GST as non-tariff barrier?

Shoppers are sceptical that taxing low-value imports is a hot idea.

The NBR reports on a new Horizon poll. In this first set, respondents pick all answers they think should apply.

I'd have gone with the plurality response here (plurality rather than majority as respondents can choose more than one answer, and sum of answers is around 120%).

In the absence of a mechanism that would cheaply and efficiently apply GST at the border, we should likely stick with the status quo. If we can set up a system that works through the shippers to apply GST to imported goods at minimum cost to importing consumers, that could make sense - subject to feasibility and cost-benefit assessment.

I'm a bit curious about why second-hand items from abroad should be exempt from GST. The usual argument for second-hand goods' exemption is that tax was paid on them when they were new, but that wouldn't apply to imported used goods.

Respondents were then asked which policies they'd prefer if the tax difference resulted in closed shops or job losses, support for the status quo dropped:

The point of applying GST at the border isn't to protect domestic jobs, it's to avoid creating a distortion in favour of direct-to-consumer imports and to avoid erosion of the tax base. 

On the first count, if collecting GST at the border introduces hassle costs for consumers equivalent to or greater than the 15% GST, then it's a distortionary non-tariff barrier; this isn't hard for low-value goods. 

The second one is harder. Suppose that NZ retail is hopelessly inefficient and that everybody shifts to purchasing online from overseas for anything other than groceries because they can save 30-50% pretty easily. The effects on the tax base could be pretty substantial. You then have to weigh the distortions caused by GST on low-value imports against the deadweight costs of other forms of domestic taxation, and I have no strong priors which way that would come out.
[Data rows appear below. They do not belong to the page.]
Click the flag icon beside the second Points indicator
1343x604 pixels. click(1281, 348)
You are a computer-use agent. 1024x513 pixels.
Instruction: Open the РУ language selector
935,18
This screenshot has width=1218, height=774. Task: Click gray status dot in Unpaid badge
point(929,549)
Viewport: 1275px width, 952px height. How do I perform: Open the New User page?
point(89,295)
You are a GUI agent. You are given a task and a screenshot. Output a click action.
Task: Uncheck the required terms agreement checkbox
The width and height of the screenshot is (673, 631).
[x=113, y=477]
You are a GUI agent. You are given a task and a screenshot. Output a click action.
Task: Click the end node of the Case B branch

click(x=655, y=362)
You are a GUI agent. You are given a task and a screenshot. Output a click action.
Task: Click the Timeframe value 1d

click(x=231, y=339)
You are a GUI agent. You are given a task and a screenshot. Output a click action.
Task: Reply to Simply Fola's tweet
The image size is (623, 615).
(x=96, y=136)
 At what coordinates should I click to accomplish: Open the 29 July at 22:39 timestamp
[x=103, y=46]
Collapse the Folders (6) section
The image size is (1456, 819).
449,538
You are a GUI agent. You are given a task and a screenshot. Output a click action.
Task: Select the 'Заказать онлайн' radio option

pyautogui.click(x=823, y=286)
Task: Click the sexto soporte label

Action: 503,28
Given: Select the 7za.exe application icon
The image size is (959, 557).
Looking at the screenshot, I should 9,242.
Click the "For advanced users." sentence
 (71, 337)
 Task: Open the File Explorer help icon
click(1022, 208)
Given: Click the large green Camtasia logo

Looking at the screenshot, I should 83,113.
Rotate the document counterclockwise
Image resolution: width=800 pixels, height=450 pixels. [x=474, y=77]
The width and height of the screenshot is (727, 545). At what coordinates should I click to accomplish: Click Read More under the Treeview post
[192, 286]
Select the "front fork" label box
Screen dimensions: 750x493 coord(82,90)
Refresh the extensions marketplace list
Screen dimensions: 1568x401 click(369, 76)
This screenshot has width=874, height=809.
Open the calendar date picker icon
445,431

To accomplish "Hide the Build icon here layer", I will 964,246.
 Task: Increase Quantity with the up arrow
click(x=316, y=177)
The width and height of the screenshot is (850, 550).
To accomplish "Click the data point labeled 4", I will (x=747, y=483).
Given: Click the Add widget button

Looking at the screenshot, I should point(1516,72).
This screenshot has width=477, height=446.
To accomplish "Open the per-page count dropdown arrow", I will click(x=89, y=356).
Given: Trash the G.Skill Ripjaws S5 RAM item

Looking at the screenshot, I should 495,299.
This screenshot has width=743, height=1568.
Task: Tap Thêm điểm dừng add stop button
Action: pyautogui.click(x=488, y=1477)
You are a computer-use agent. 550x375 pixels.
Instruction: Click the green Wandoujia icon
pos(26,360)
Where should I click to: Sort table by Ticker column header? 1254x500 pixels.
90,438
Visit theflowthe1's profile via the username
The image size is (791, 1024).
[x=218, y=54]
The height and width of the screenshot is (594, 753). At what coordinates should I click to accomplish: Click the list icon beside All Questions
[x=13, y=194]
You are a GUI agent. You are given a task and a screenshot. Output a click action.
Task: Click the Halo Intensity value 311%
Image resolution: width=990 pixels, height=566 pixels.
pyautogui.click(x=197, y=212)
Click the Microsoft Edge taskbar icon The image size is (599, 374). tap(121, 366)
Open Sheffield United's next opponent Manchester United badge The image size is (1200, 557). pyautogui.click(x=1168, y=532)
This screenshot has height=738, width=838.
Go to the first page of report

But the relevant consideration is deadweight cost of a lower GST threshold against the deadweight cost of higher income taxes; we might also worry about the effects of reduced competition in the tradeables sector.

Retail NZ's Greg Hartford didn't seem to like the respondents' urging that retail become more competitive:
“Retailers are working really hard to make sure they can deliver their products. The reality is that New Zealand is a small market and retailers are very small compared to international companies. We just don’t have the scale to be able to negotiate discounts the way Amazon can, for example,” he says.
If that's true, and if consumers can more effectively buy directly from overseas, then domestic retail should shrink.

It's worth keeping an eye on GST proposals that come up. There are some that might not be terrible; others would impose unnecessarily high costs on consumers.

Get your NBR subscription and read the whole thing. Total online retail sales are now three times what they were in 2010, and the international component has risen from about 35% to about 45%. It would be surprising if there weren't more solid proposals coming out around GST on low-value imports in the next few years.


  1. NZ retailers don't appear to have grasped the idea that online sales can work both ways, i.e., if NZers can buy from offshore, then folk offshore can just as readily buy from NZ. "New Zealand is a small market"; the online world is now. Quit complaining and demanding protection; start grasping the opportunity instead.

  2. Good for the local retailers selling local(ish) stuff; tougher for those importing then on-selling.

  3. I thought that Seamus' suggestion was a good one.

    The hassle cost of any dealings at all with NZ Customs is enormous. And you pay a processing fee on top of the GST, not just the GST itself. The paperwork and general messing around is out of all proportion to the transaction itself - after recently importing a few things for a variety of reasons we're now deciding to never do that again if we can avoid it.